If true, try to generate python code for the generated questions.

Examples:

false

Response

Successful Response

detailed_status
string[]
required

Detailed status of the job

Examples:
["Downloading model", "Tuning prompt"]
job_id
string
required

The job id

Examples:

"1234abcd"

state
enum<string>
required

Current state of the job

Available options:
QUEUED,
RUNNING,
DONE,
ERROR,
CANCELLED
balanced_accuracy
number | null

Weighted combination fo average accuracy per class for the labeled data and overall accuracy for preference data.

f1
number | null

F1 for the labeled data.

num_labeled_examples_used
integer | null

Number of labeled examples used for spec generation.
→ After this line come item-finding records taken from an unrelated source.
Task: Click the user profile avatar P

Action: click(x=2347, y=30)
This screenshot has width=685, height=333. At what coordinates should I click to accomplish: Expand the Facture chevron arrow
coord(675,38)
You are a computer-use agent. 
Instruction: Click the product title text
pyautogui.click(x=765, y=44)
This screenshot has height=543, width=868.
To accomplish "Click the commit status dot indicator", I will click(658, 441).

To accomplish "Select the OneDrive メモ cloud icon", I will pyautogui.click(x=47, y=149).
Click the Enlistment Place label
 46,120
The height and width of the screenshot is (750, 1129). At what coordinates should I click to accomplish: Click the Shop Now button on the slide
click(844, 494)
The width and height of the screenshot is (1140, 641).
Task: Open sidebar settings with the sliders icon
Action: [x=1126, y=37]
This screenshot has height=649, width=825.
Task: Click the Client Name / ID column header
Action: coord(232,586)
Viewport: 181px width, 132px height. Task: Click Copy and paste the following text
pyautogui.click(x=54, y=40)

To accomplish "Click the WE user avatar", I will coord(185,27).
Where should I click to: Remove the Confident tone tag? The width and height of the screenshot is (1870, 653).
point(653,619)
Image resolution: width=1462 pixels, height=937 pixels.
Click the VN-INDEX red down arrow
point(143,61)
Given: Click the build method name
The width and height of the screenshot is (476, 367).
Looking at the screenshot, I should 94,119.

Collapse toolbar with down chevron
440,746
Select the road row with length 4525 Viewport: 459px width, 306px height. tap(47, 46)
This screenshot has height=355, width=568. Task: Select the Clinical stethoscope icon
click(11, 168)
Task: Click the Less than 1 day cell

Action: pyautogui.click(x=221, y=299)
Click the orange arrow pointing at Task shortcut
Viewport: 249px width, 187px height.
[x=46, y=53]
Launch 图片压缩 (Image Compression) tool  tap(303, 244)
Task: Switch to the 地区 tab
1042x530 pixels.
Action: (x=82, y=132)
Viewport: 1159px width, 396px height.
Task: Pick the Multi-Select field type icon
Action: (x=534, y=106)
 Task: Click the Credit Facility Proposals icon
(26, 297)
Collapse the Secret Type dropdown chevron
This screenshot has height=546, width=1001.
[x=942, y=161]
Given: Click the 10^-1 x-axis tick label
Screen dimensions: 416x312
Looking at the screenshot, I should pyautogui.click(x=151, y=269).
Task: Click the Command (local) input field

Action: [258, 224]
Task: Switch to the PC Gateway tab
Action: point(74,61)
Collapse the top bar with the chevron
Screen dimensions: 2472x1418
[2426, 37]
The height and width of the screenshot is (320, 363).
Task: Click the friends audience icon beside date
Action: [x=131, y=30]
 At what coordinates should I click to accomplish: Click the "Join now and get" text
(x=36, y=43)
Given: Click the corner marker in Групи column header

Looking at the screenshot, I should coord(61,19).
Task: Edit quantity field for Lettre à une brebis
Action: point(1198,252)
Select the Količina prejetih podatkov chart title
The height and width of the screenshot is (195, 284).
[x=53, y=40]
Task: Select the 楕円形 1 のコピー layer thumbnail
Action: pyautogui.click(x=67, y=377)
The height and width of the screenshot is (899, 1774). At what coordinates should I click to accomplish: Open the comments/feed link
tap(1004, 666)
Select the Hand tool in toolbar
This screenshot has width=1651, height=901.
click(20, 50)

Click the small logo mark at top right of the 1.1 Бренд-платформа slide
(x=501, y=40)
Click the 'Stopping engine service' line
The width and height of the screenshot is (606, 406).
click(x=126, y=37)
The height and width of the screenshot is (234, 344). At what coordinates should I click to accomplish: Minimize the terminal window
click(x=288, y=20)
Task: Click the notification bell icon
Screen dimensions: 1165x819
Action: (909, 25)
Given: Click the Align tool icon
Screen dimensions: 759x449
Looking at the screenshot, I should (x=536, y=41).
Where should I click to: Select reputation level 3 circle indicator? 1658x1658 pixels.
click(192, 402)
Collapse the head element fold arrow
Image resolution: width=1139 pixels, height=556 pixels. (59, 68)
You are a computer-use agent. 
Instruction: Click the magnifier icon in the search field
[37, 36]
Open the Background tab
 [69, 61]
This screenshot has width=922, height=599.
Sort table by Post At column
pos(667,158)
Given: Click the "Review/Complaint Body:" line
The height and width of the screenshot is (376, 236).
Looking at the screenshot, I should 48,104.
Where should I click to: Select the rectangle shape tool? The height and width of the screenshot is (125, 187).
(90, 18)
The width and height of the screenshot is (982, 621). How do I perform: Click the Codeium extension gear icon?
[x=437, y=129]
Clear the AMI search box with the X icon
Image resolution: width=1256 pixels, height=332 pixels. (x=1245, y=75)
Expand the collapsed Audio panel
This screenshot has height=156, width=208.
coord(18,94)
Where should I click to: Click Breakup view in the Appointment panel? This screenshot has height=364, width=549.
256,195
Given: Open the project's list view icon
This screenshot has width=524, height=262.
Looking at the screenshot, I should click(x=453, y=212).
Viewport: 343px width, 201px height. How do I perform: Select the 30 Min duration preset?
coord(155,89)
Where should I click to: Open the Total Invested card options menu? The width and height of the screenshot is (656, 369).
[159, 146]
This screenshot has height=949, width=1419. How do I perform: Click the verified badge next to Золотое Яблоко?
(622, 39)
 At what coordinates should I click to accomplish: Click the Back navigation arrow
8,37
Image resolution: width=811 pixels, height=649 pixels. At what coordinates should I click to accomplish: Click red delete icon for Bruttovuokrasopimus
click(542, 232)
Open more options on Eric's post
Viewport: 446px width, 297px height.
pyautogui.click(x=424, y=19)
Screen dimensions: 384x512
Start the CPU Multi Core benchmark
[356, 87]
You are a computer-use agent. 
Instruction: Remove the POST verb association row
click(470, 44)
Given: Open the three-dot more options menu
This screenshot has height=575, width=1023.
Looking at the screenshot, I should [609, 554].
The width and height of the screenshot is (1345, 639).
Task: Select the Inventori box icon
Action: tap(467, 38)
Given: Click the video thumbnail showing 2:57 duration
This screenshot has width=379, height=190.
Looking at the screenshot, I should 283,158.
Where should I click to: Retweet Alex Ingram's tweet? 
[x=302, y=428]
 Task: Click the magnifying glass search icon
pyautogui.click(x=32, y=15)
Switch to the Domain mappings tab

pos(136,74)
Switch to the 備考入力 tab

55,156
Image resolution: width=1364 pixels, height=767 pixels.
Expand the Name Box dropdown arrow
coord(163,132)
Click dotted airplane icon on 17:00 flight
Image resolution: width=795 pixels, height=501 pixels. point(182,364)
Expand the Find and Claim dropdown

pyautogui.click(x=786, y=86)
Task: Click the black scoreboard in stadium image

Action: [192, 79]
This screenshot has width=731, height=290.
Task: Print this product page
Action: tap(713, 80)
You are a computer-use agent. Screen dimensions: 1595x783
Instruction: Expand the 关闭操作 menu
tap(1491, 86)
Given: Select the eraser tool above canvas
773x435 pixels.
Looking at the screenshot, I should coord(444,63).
num_preference_examples_used
integer | null

Number of preference examples used for spec generation.

precision
number | null

Precision for the labeled data.

recall
number | null

Recall for the labeled data.

scoring_spec
Question · object[] | null

The generated scoring spec

threshold
number | null

Threshold to use to separate 0 and 1 labels in the case of classification.